Lecture 1: Introduction and Basics

Statistical Computing, 36-350

Monday October 31, 2015

Outline

Course overview and mechanics
Cool example
Built-in data types
Built-in functions and operators
First data structures: vectors and arrays

Why good statisticians learn to program

Independence: otherwise, you rely on someone else giving you exactly the right tool
Honesty: otherwise, you end up distorting your problem to match the tools you have
Clarity: turning your ideas into something a machine can do refines and clarifies your thinking
Fun: these were the best of times (these were the worst of times)

How this class will work

Professor Ryan Tibshirani
TAs Yo Joong Choe, Bryan Hooi, Sangwon Hyun, Kevin Lin, Taylor Pospisil
No programming knowledge presumed
Some statistics knowledge presumed
Work mostly in R; some other languages introduced
Class will be cumulative, so keep up with the readings and assignments!

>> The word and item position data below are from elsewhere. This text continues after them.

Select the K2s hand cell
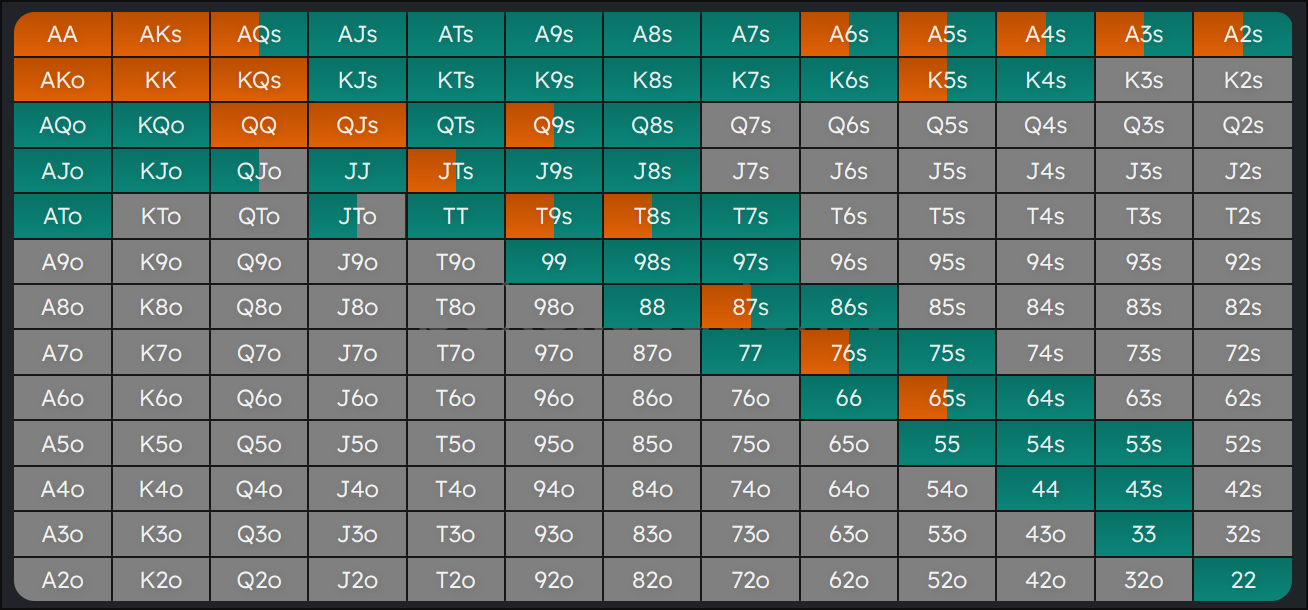Screen dimensions: 1308x610 (1243, 81)
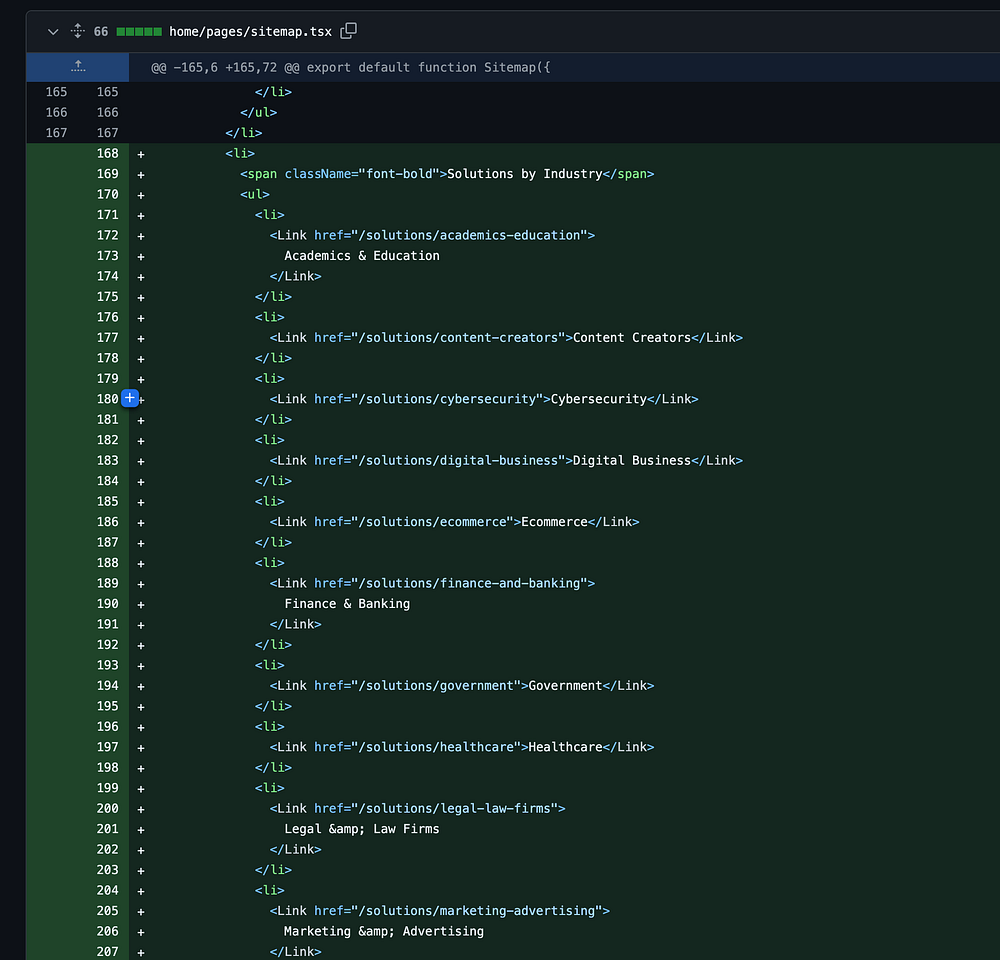Select line number 205 for marketing-advertising

coord(107,911)
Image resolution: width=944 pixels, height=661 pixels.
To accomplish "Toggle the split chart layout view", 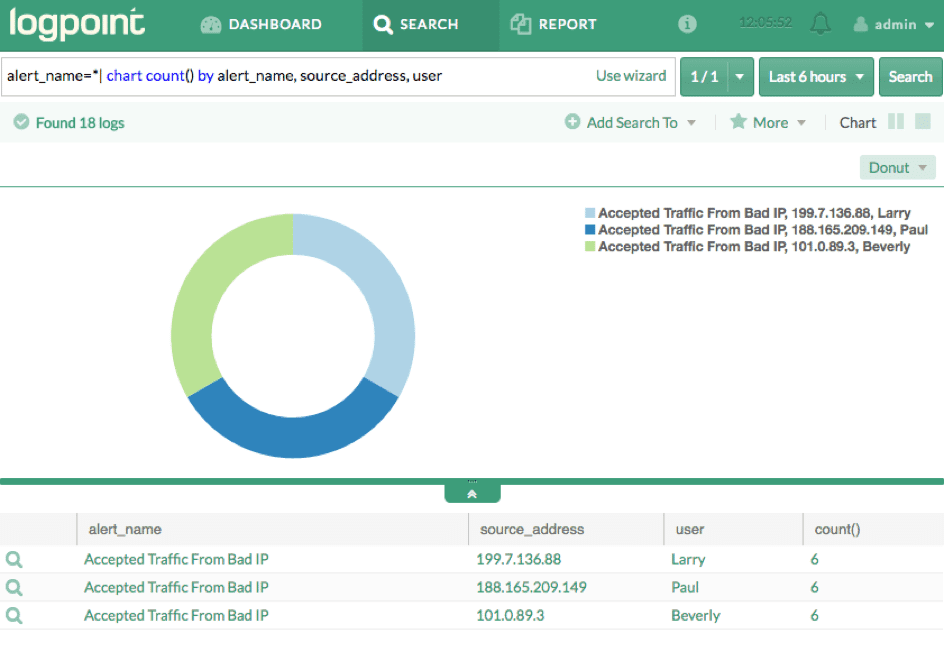I will tap(896, 122).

Two lectures per week: concepts, methods, examples
Weekly lab to try things out and get fast feedback (10%)
Weekly homework to do longer and more complex things (40%)
Midterm project (2 weeks) (20%)
Final group project (1 month) (30%)

Class website: http://www.stat.cmu.edu/~ryantibs/statcomp-F15/.
This will host class info, schedule, lecture notes, homework assignments, etc.

For announcements and discussions, sign up for the Piazza group. Blackboard will be used to collect submissions, and keep track of grades

Cool example: statistics + darts

A screenshot from the darts R package.

Statistical tools to analyze your darts game!

This class in a nutshell: functional programming

Two basic types of things, or objects: data and functions

Data: things like 7, “seven”, \(7.000\), and \(\left[ \begin{array}{ccc} 7 & 7 & 7 \\ 7 & 7 & 7\end{array}\right]\)
Functions: things like log, + (takes two arguments), < (two), %% (two), and mean (one)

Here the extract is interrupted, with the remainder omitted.